“This star is not on the map.” – Heinrich d’Arrest, upon discovering Neptune
Stealing. For science.
Right now astronomers across the world are waiting for it to get dark. They’ve been assigned tonight – in many cases, only tonight – as the night when they get to captain one of the planet’s world-class telescopes for their research. They’ve prepared a meticulous plan to make the most of every precious minute of darkness. Entire research projects hang on the successful execution of these long-planned observations. They can only hope there are no surprises at what, for tonight at least, is their telescope.
Their telescope is about to be stolen.
Book Thoughts: Why We Steal Telescopes
Early Thursday morning, an alert went out to astronomers around the world announcing the detection of gravitational waves from two colliding neutron stars, the tiny dense remnants of huge dead stars. When two neutron stars orbit each other they can spiral inward and merge, producing ripples in the fabric of spacetime – gravitational waves – alongside a tremendous flash of light known as a “kilonova”. Observing gravitational waves and light from an event like this is one of the holy grails of astronomy.
Unfortunately, that light is harder to find than your average Hollywood archaeological relic. The gravitational wave discovery kicked off a search for the accompanying kilonova, but it’s pretty hard to tell where in the sky these gravitational waves came from beyond “northwest-ish”. The kilonova is also fading by the hour, a slowly-disappearing needle buried in a universe-sized haystack.
Because of this, telescopes all over the world are getting hijacked tonight by new teams of astronomers charging in to frantically search for the kilonova. Some of these teams have standing permission to interrupt observatory operations, allowing them to take over if a sufficiently exciting celestial object is discovered. Others rely on phone calls to friends with telescope time and a heavy dose of goodwill, bartering, and handshake deals. Some teams agree to share data in exchange for resources, while others grapple with outright rivalries as they fight to capture the kilonova before it vanishes (and, ideally, before anyone else).
The kilonova teams aren’t quite the freewheeling, telescope-stealing pirates that they may seem. Some astronomers have spent years anticipating this event, knowing that when it comes they get the luxury of priority but not time. For these people, life grinds to a halt – sleep foregone, kids handed off to spouses, Avengers: Endgame tickets unused – as they frantically craft observing plans and pore over fresh data for any new pinprick of light that might be the elusive kilonova. The entire search is rife with possible complications. What if they don’t find any candidates for the kilonova? What if they find six? What if they find one but another team beats them to the telescope?
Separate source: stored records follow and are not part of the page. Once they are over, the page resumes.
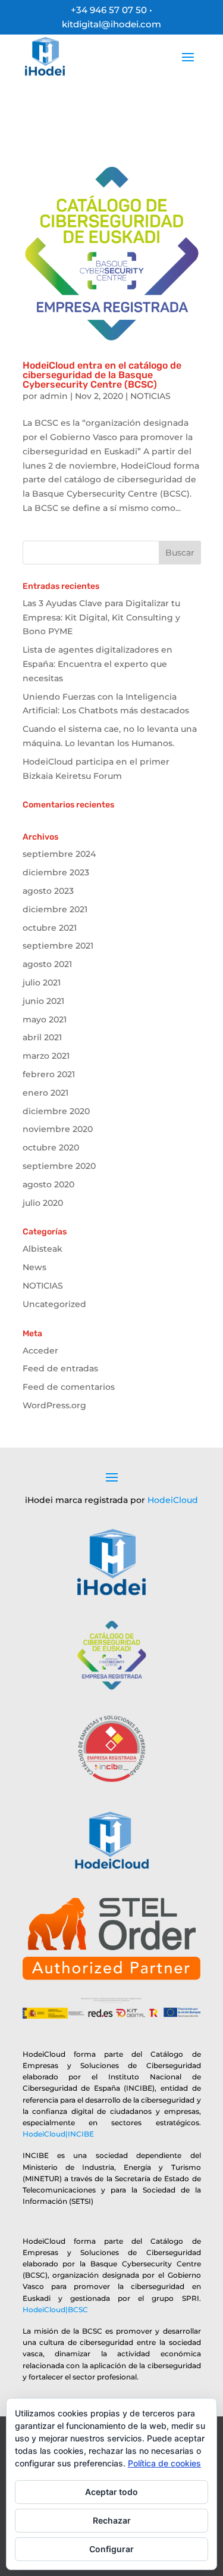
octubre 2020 (51, 1147)
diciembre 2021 (55, 909)
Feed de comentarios (69, 1386)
The universe also has a funny sense of timing when it comes to events like this. Thursday’s announcement, in a spectacular stroke of irony, came hours before the start of a “Kilonova Hunting” conference; the conference cafeteria transformed in a war room as attendees turned their attention to the world’s telescopes. What’s more, another gravitational wave detection was announced Friday morning, this one a possibly more mysterious – but even more tempting – collision of a neutron star and a black hole. People faced the strange scenario of potentially stealing telescopes from themselves to chase Friday’s new discovery over Thursday’s.
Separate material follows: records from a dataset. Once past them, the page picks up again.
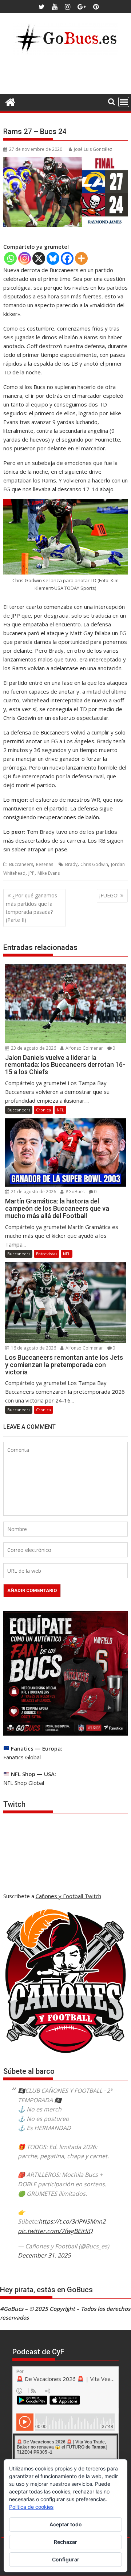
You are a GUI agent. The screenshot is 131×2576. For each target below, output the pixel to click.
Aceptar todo (65, 2524)
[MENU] (123, 102)
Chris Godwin (94, 864)
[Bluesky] (53, 258)
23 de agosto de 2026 (33, 1048)
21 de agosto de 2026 (33, 1191)
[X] (38, 258)
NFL (60, 1110)
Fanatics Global (22, 1757)
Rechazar (65, 2542)
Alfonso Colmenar (83, 1048)
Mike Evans (48, 873)
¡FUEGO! (109, 895)
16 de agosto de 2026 (33, 1348)
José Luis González (93, 149)
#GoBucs (74, 1191)
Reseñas (44, 864)
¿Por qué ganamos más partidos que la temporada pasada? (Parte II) (31, 907)
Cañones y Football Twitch (68, 1896)
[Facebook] (67, 258)
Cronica (43, 1110)
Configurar (65, 2559)
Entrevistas (46, 1253)
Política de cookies (31, 2507)
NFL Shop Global (23, 1782)
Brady (71, 864)
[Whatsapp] (10, 258)
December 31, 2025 (44, 2255)
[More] (81, 258)
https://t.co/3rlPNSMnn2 (72, 2221)
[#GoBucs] (10, 101)
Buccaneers (21, 864)
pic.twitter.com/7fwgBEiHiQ (55, 2231)
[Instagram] (24, 258)
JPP (31, 873)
As this newsletter goes out, the kilonova still hasn’t been found. It may have started too dim, faded too fast, or still be hiding in plain sight. For now, the search continues, commandeering telescopes across the globe for just a bit longer in the hopes of capturing a rare and groundbreaking astronomical event…and being first to the prize.
What’s Next for The Last Stargazers?
Next week I’ll be taking one of my last research trips for The Last Stargazers; fittingly, I’ll be visiting one of the facilities that detects gravitational waves! The Laser Interferometer Gravitational-wave Observatory (LIGO) has built two enormous detectors in the United States, one in Louisiana and one in eastern Washington State. I’ll be driving out to Hanford, WA next week to visit the detector and interview some of the engineers and astronomers behind one of the most beautifully-engineered scientific experiments in history (the detectors are 2.5 miles long and can detect fluctuations in spacetime that are 10,000 times smaller than a proton!) And hey, maybe we’ll detect another pair of colliding neutron stars while I’m there!